Minister Darragh O'Brien made the announcement at the international FEANTSA Conference in Croke Park, telling RTÉ afterwards that he hoped the changes would apply from next month. However, the exact detail has yet to be finalised, and it also appears that the proposed changes will not apply to the homeless Hap.
Currently, different local authorities offer Hap support at varying rates, in various categories from a single adult in shared accommodation to a couple or single adult with three children.
Speaking at this morning's FEANSTA conference, Minister O’Brien said he is working with Government colleagues and the Department of Public Expenditure and Reform to provide for an increase in the Hap discretion rate to 35% and to expand the couple’s rate to single persons.
A spokesperson for the department said: "The change to Hap discretion is on all tenancies - existing and future - and it's a matter for local authorities to determine what discretion they use."
It's also understood that the other change, in terms of treating single applicants as couples, will apply to future applicants, rather than retrospectively.
Each local authority has statutory discretion to agree to a Hap payment up to 20% above the prescribed maximum rent limit in circumstances where it is necessary due to local rental market conditions, to secure appropriate accommodation for a household that requires it.
It is a matter for the local authority to determine if the application of the flexibility is warranted on a case-by-case basis, while additional discretion of up to 50% above rent limits is available to assist in housing homeless households in the Dublin Region only.
At the conference, Minister O'Brien said: "I am working with my government colleagues to roll out an increase in the Hap discretion rate to 35% and expanding the couple’s rate to single persons. This will secure and expand more tenancies and is something I know many Irish delegates here today have been seeking.
"Housing For All sets us on a pathway to delivering 90,000 social homes between now and the end of 2030."
At the end of last year, more than 100,000 Hap tenancies had been set up since the scheme commenced, of which there were more than 61,900 households actively in receipt of Hap support and over 33,000 separate landlords and agents providing accommodation to households supported by the scheme.

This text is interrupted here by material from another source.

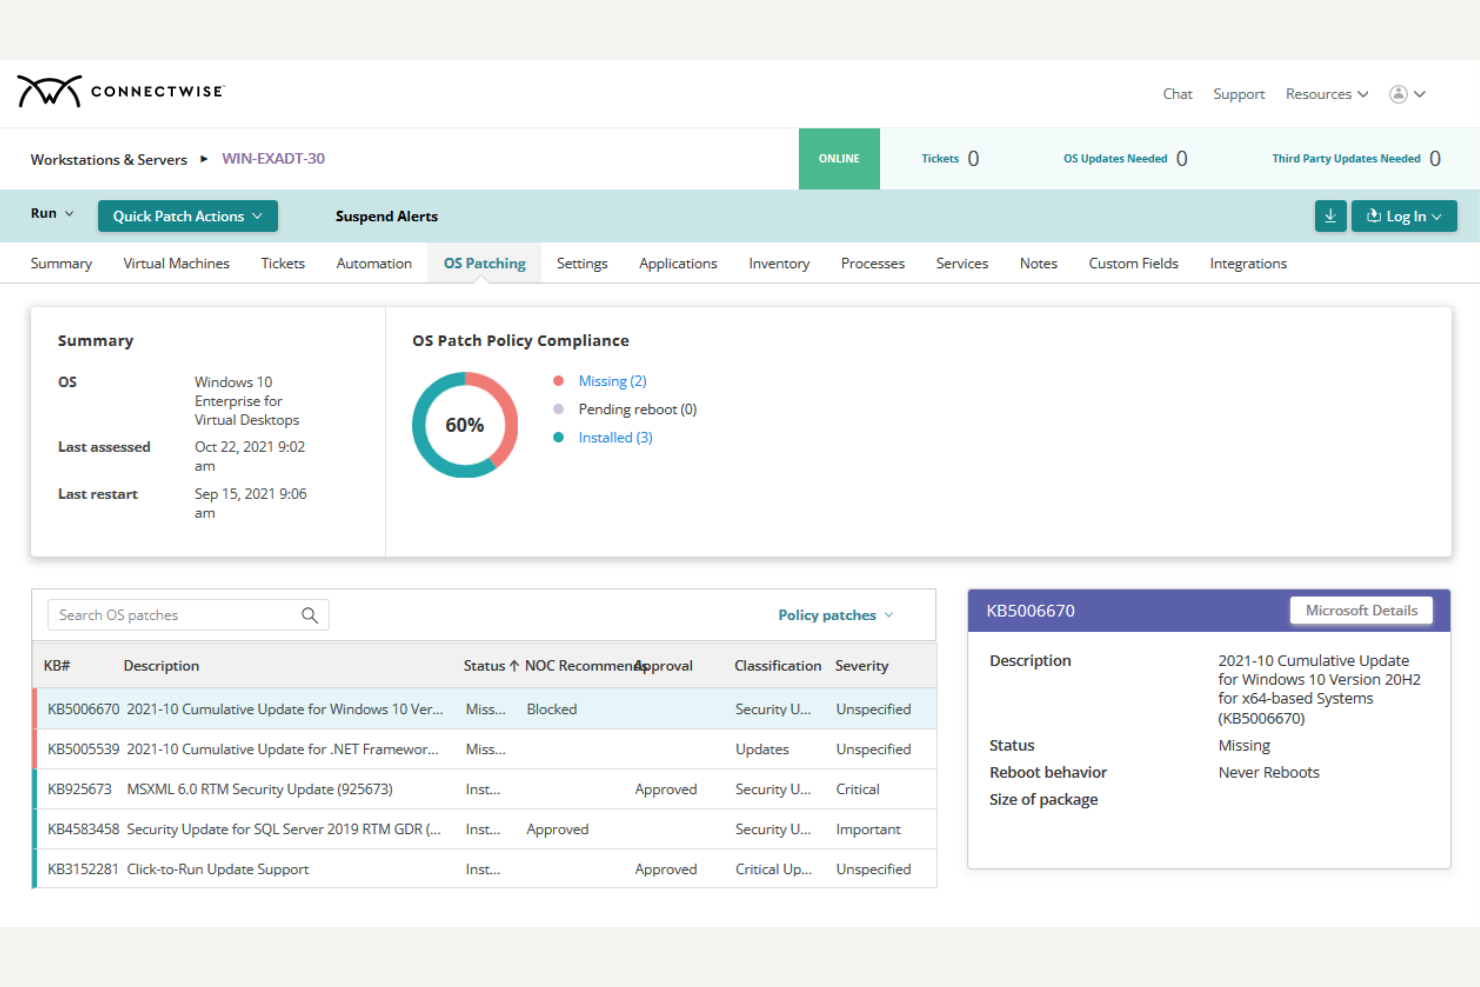The width and height of the screenshot is (1480, 987).
Task: Open the Run dropdown
Action: coord(51,213)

Under Housing for All, an analytical exercise was carried out by the Housing Agency to examine whether an increase in the level of the 20% discretion available to local authorities under Hap is required, in order to maintain adequate levels of HAP support. That review has been submitted and is now being examined within the department.
Housing charities attending the conference, which is taking place at Croke Park, welcomed the moves. Threshold said that it welcomed the proposed changes, saying they were "significant" but added: "While all these reforms are welcome our housing system is fundamentally broken and requires fundamental reform."
While all theses reforms are welcome our housing system is fundamentally broken and requires fundamental reform #RightToHousing
— Threshold (@ThresholdIRE) June 3, 2022
Mike Allen, Head of Advocacy at Focus Ireland, also welcomed the change regarding single adult Hap recipients, saying it was "a good reform", but he said the discretionary aspect when it came to Hap would need to be monitored as to how it operated.
"What are the guidelines on which this discretion is applied?" he asked.
There is currently a chronic shortage of available tenancies around the country and Mr Allen said: "It will make a difference around the margins - but the private rental system at the moment is broken.
"It is an adjustment within a broken system to reduce the catastrophic impact on those at the margins."